The Doyles conceal the depths of their depravity, which necessitates a cadre of special servants, behind the veneer of commonplace racism and classism; we could easily believe that they refuse to use the local doctor out of pure prejudice, and this helps Moreno-Garcia conceal the supernatural twist of her tale for as long as she does.

The abuses of colonising groups from Europe are a carefully drawn backdrop to the tale, reminding us of how this story is localised, as the title starkly demands we remember. 

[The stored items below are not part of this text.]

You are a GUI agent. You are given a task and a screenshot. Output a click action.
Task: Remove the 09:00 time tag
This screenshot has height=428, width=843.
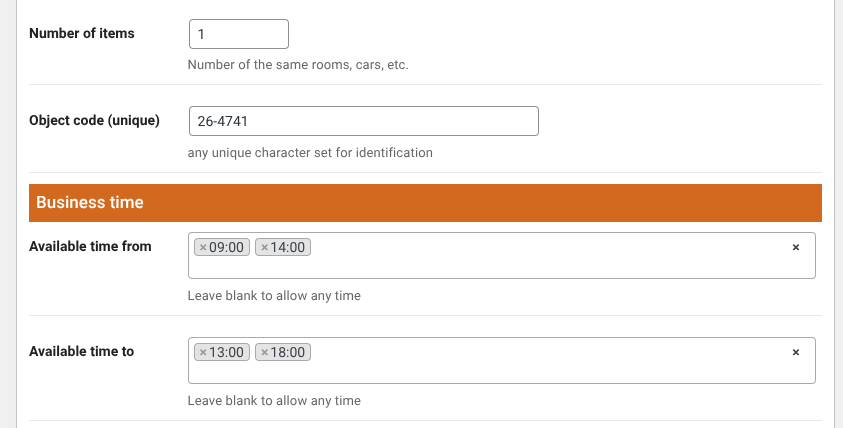203,247
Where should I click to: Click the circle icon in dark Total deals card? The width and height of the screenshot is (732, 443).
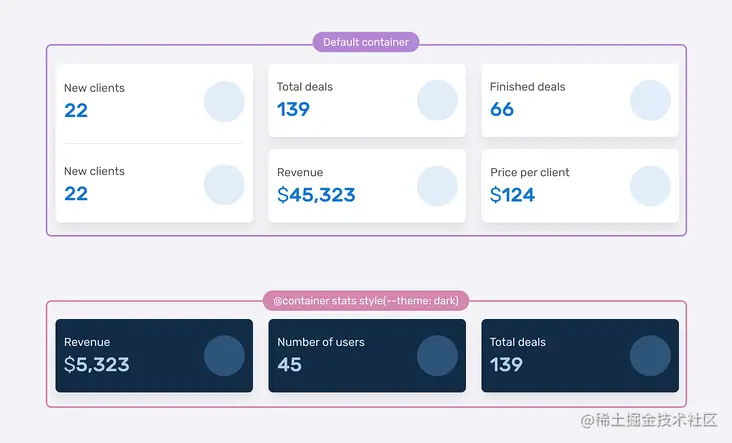coord(650,356)
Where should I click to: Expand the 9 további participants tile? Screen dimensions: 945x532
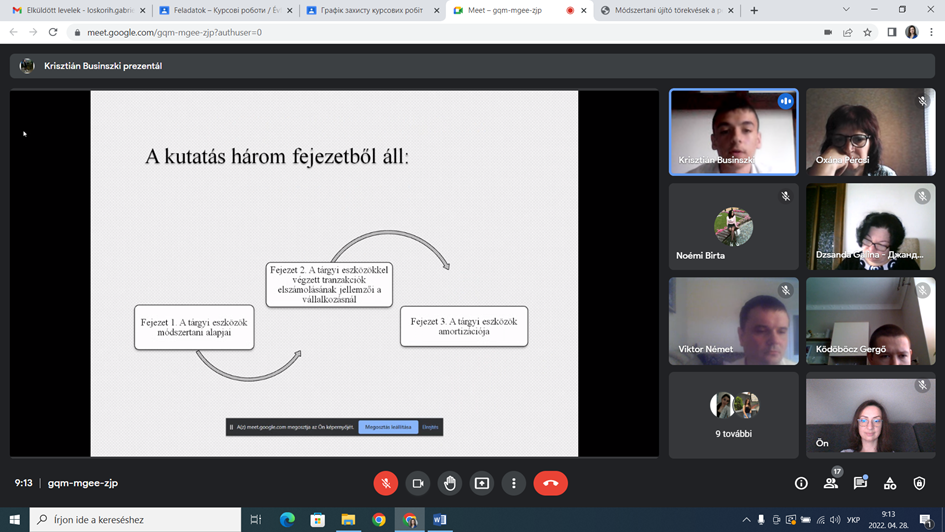(734, 415)
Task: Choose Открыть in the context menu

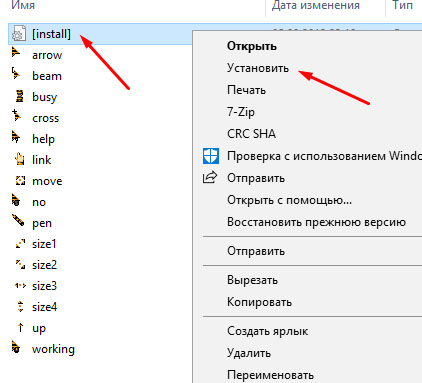Action: pos(252,46)
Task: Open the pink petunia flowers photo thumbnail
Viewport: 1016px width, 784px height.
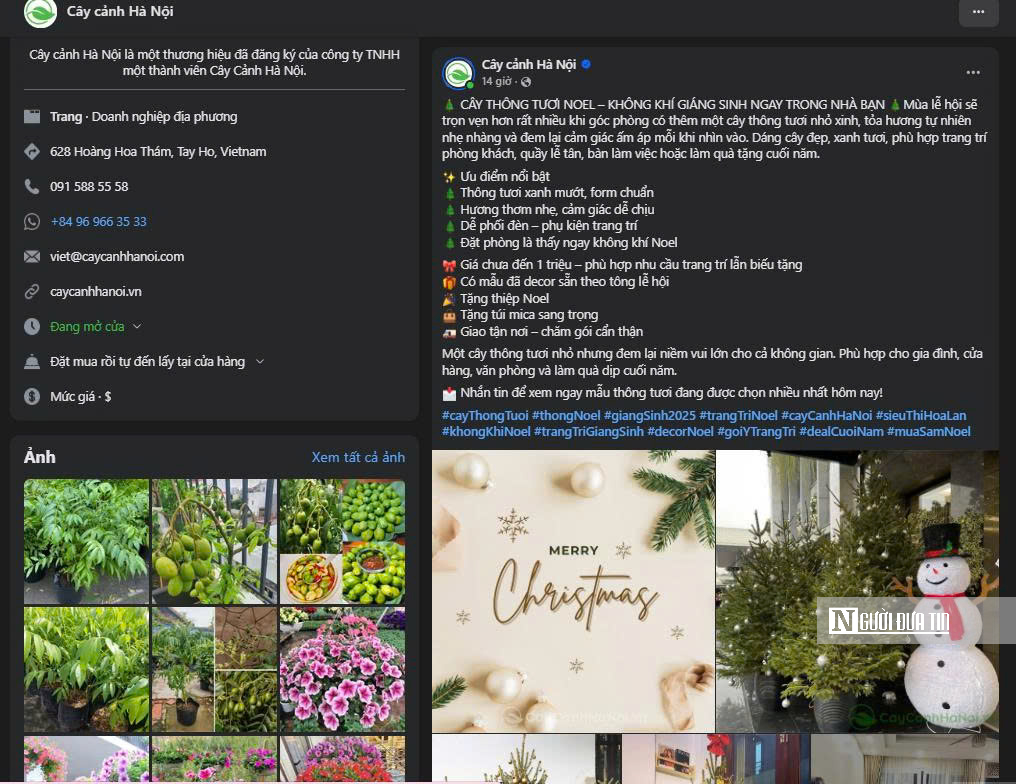Action: 343,669
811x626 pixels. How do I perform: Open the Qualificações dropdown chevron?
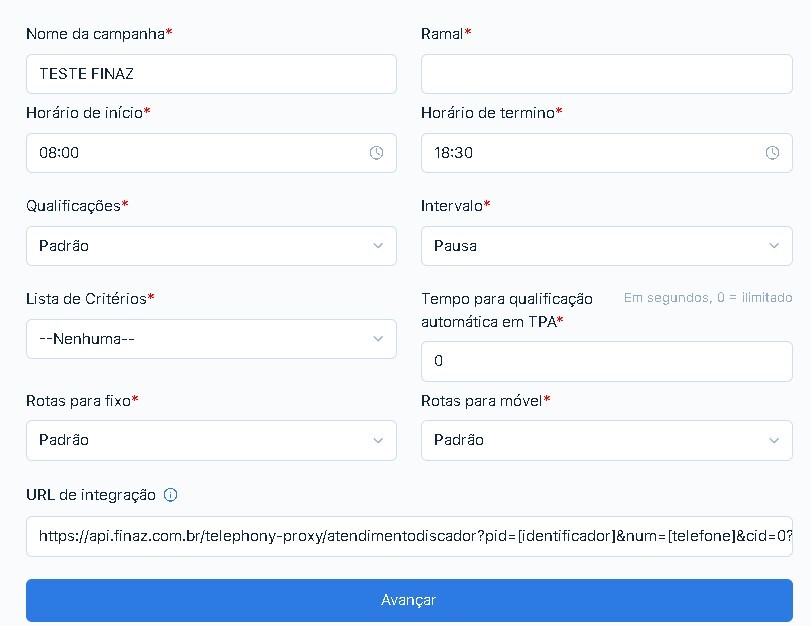(x=378, y=246)

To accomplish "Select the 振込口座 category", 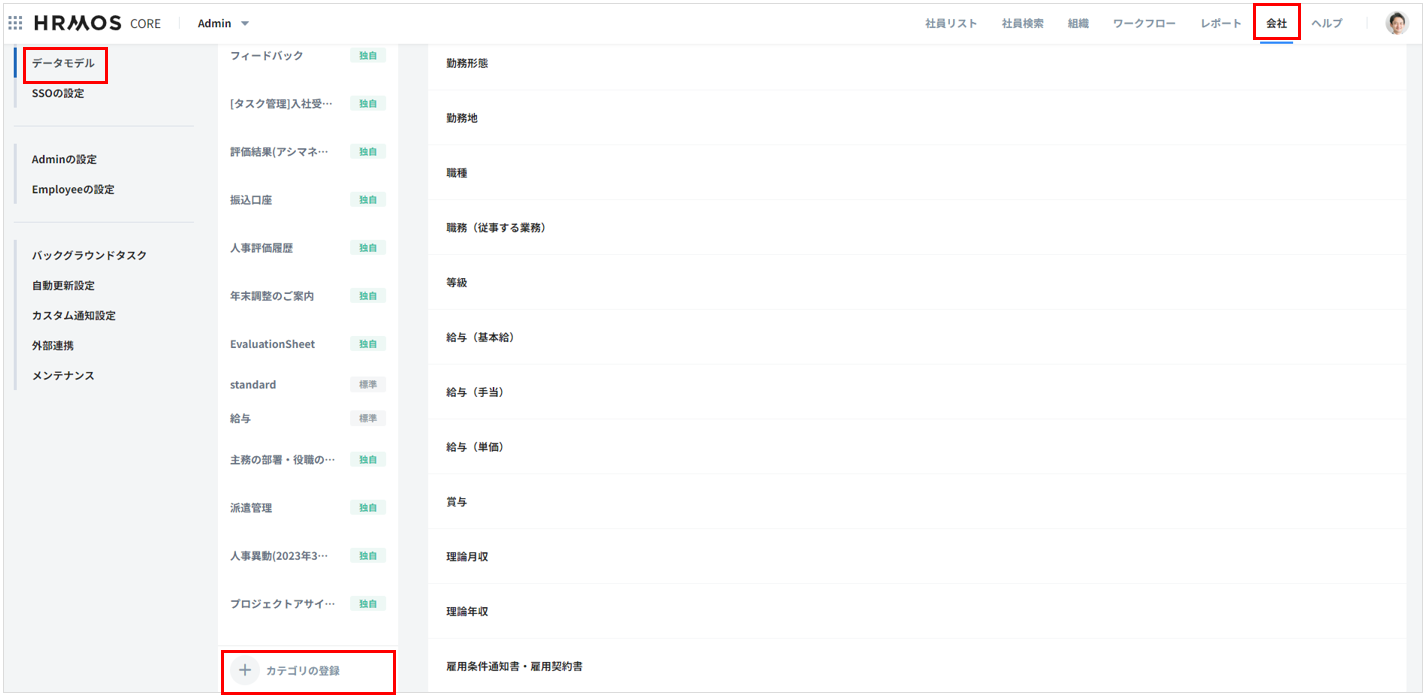I will pyautogui.click(x=251, y=200).
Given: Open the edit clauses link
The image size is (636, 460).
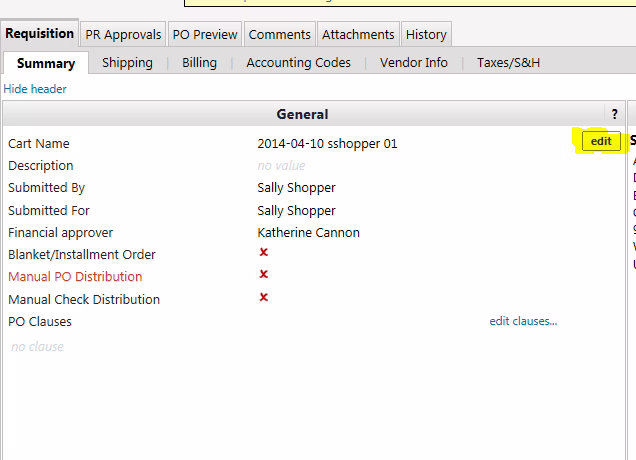Looking at the screenshot, I should 523,321.
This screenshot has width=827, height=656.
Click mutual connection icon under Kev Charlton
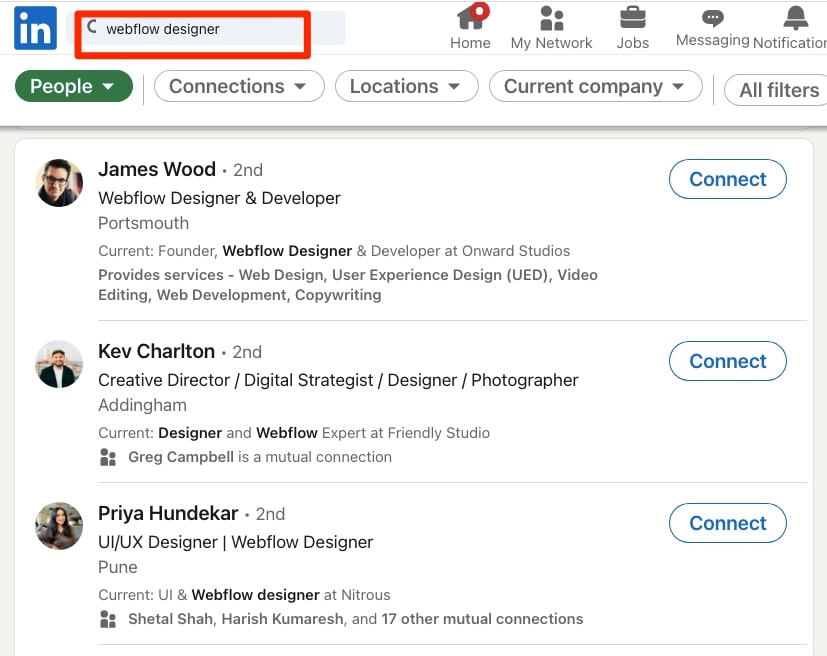[x=108, y=457]
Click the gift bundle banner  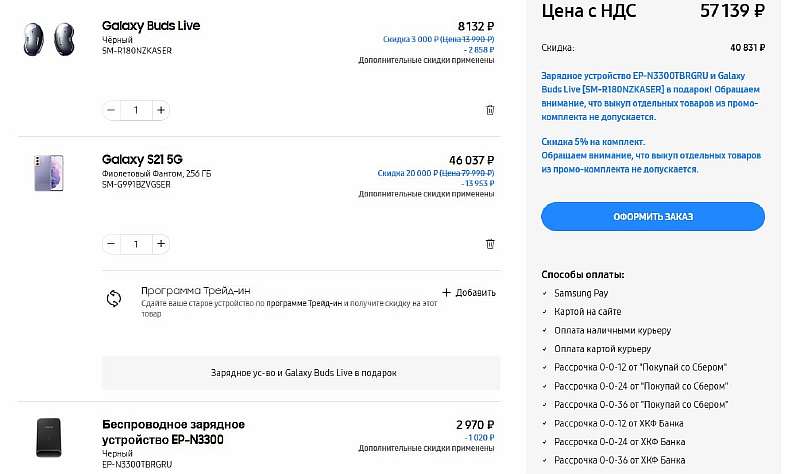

Mexico’s long history of silver mining, how the industry was impacted by the War of Independence, and the connected violent histories of colonialism and misogynistic patriarchy, provide a vital framework for the novel, but to follow the emotional thread of the story, you need not know anything beyond its pages. 

Moreno-Garcia’s skill as a novelist, with careful plotting and characterisation, provides all the scaffolding we need to understand the exploitative practices of the Doyles. 

Mexican Gothic thus incorporates Howard’s domination of supernatural power as just one more instance of the ravenous resource-stripping of the colonialist Doyles and their family narcissism, which Noemí and her cousin must try to escape.

Final Thoughts

This is the first of Moreno-Garcia’s books that I’ve read, and I picked it up precisely because I’m interested in the Gothic as a genre. As I went along, it had me thinking not only about its connections to the staples of the genre, including Daphne de Maurier’s Rebecca (1933) and her grandfather’s Trilby, mentioned above. 

But it also reminds of the eco-gothic sub-genre and how it intersects with weird or horror fiction like Jeff VanderMeer’s Southern Reach Trilogy. It is a testament to Moreno-Garcia’s storytelling power that she can blend these allusions and associations so deftly into a short novel that engrosses and, frankly, grosses out the reader.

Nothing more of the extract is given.